Ingest data into Apache Druid

When Apache Druid (incubating) ingests data, Druid indexes the data. You can use one of several methods to ingest and index the data.

Druid has multiple ways to ingest data:

Through Hadoop. Data for ingestion is on HDFS.
From a file.
From a Kafka stream. Data must be in a topic.

For more information, see about ingestion methods, see documentation on the druid.io web site (see link below).

In this task, you ingest data from a file.
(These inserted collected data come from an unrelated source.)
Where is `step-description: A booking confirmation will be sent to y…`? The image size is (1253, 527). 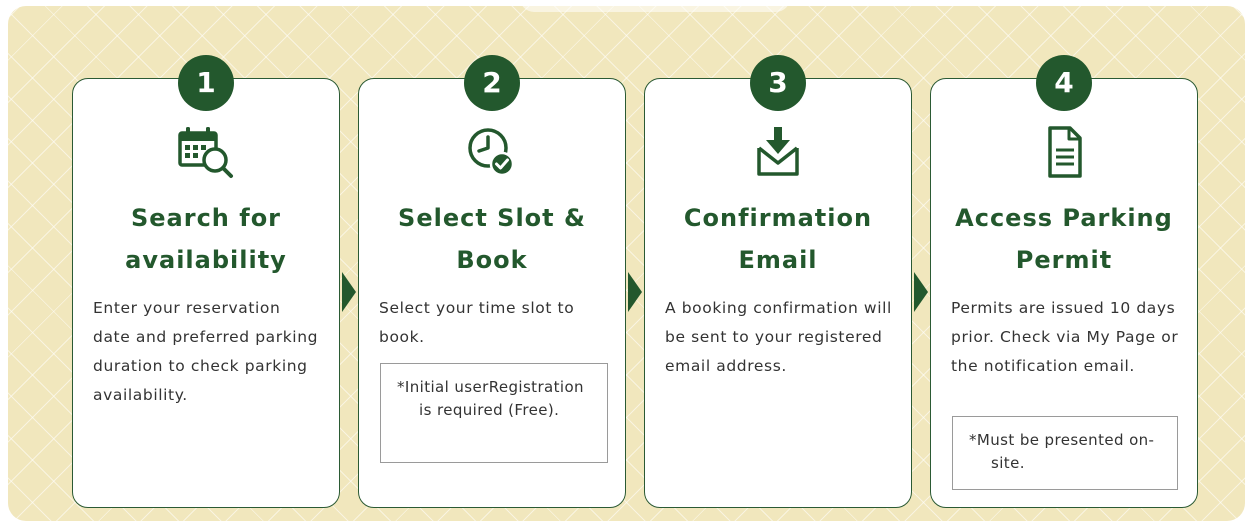 step-description: A booking confirmation will be sent to y… is located at coordinates (778, 337).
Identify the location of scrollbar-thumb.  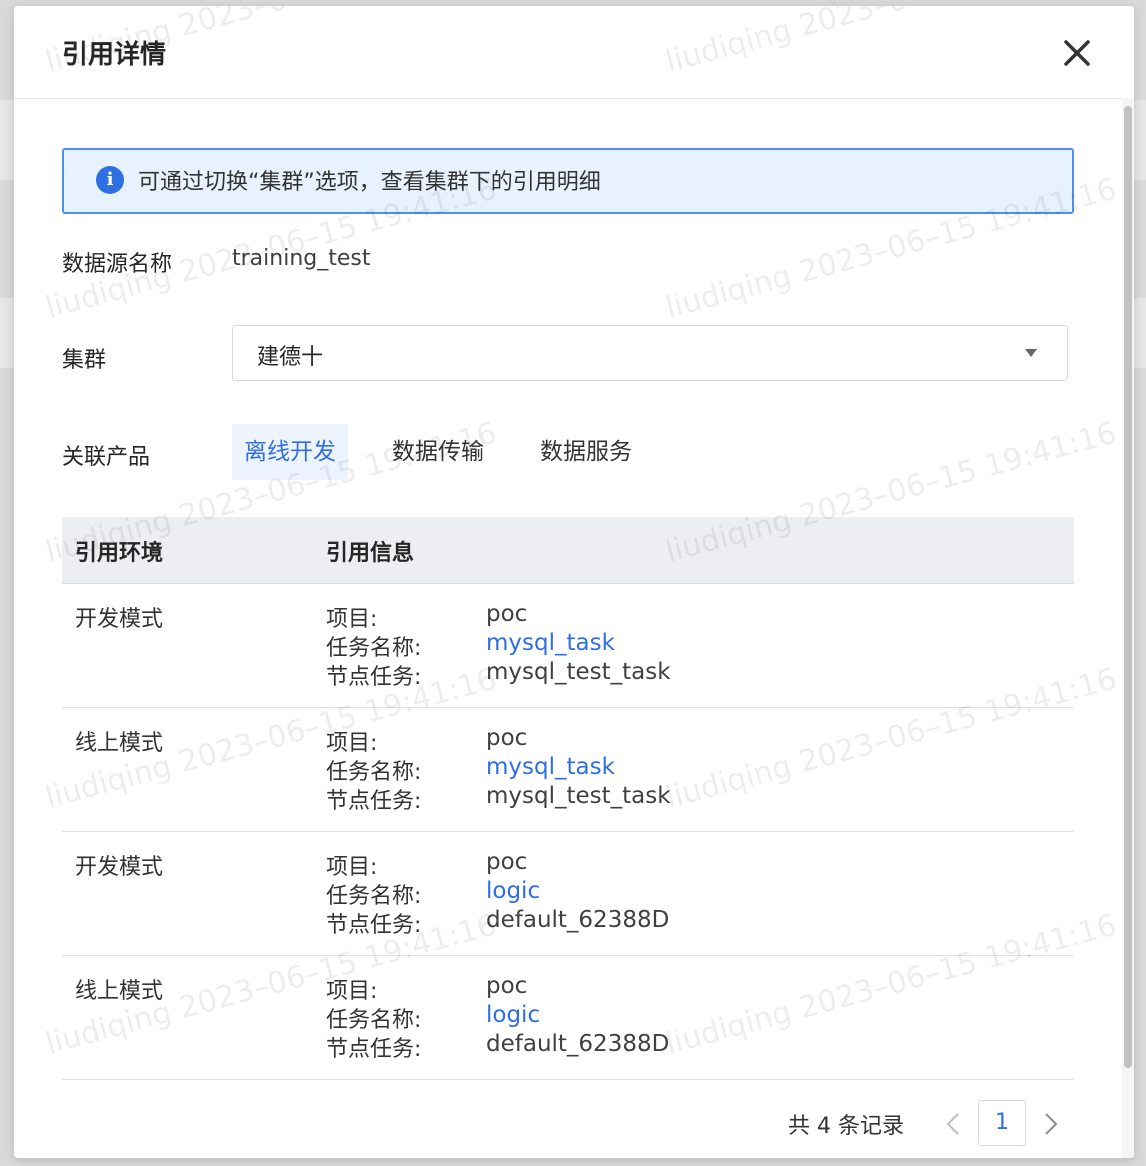
(1128, 587).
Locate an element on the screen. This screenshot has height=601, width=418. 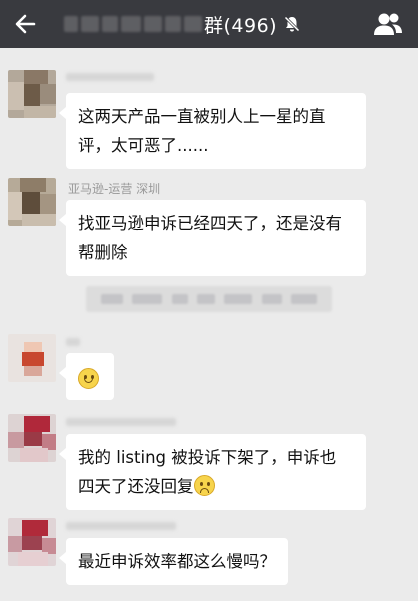
sad-emoji-icon is located at coordinates (204, 486).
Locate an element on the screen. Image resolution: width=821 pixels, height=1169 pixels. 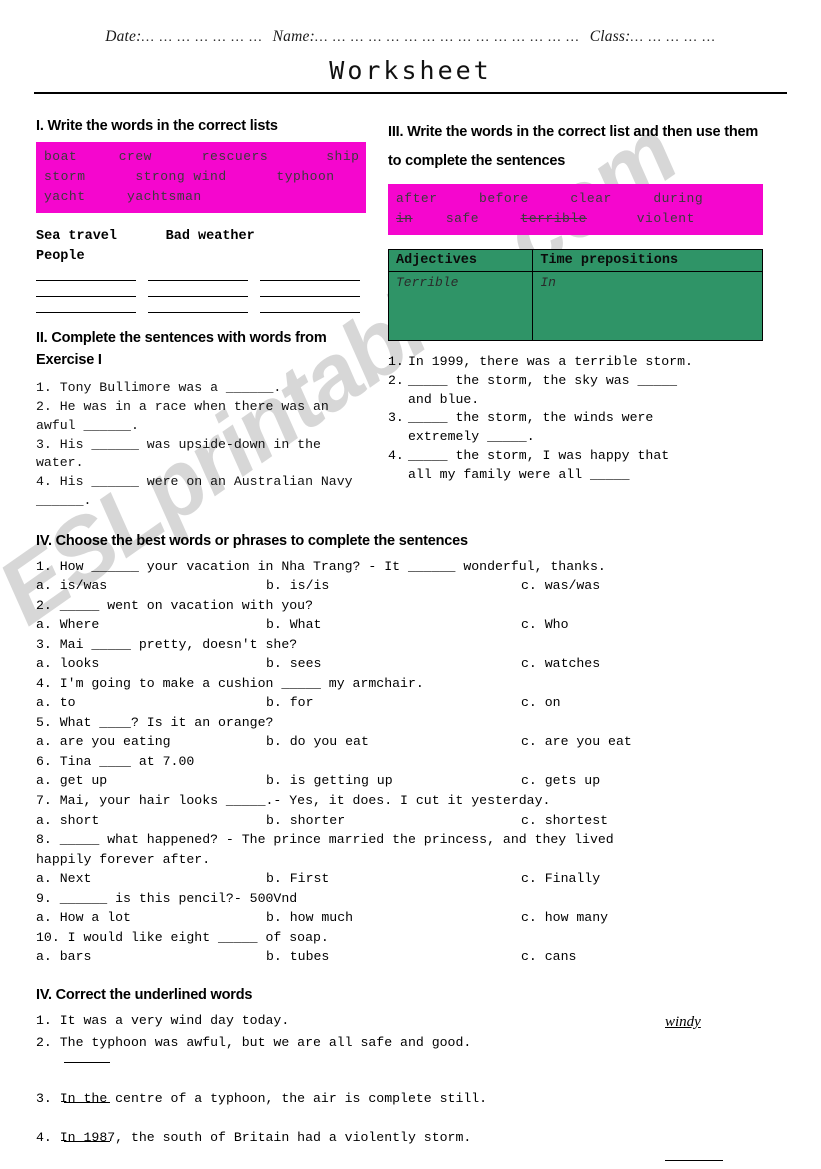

You create an index task specification in JSON and use HTTP to ingest the data.

Create the following index task specification and name it index_local.json.

{
  "type" : "index",
  "spec" : {
    "dataSchema" : {
      "dataSource" : "wikipedia",
      "parser" : {
        "type" : "string",
        "parseSpec" : {
          "format" : "json",
          "dimensionsSpec" : {
            "dimensions" : [
              "channel",
              "cityName",
              "comment",
              "countryIsoCode",
              "countryName",
              "isAnonymous",
              "isMinor",
              "isNew",
              "isRobot",
              "isUnpatrolled",
              "metroCode",
              "namespace",
              "page",
              "regionIsoCode",
              "regionName",
              "user",
              { "name": "added", "type": "long" },
              { "name": "deleted", "type": "long" },
              { "name": "delta", "type": "long" }
            ]
          },
          "timestampSpec": {
            "column": "time",
            "format": "iso"
          }
        }
      },
      "metricsSpec" : [],
      "granularitySpec" : {
        "type" : "uniform",
        "segmentGranularity" : "day",
        "queryGranularity" : "none",
        "intervals" : ["2015-09-12/2015-09-13"],
        "rollup" : false
      }
    },
    "ioConfig" : {
      "type" : "index",
      "firehose" : {
        "type" : "local",
        "baseDir" : "/usr/hdp/current/druid-overlord/quickstart/",
        "filter" : "wikiticker-2015-09-12-sampled.json.gz"
      },
      "appendToExisting" : false
    },
    "tuningConfig" : {
      "type" : "index",
      "maxRowsPerSegment" : 5000000,
      "maxRowsInMemory" : 25000,
      "forceExtendableShardSpecs" : true
    }
  }
}

Ingest the data using the file you created.

curl -X 'POST' -H 'Content-Type:application/json' -d index_local.json http://localhost:8090/druid/indexer/v1/task

In Ambari, in Quick Links, click the Druid Overload Console.
You see your job running, and then successfully complete.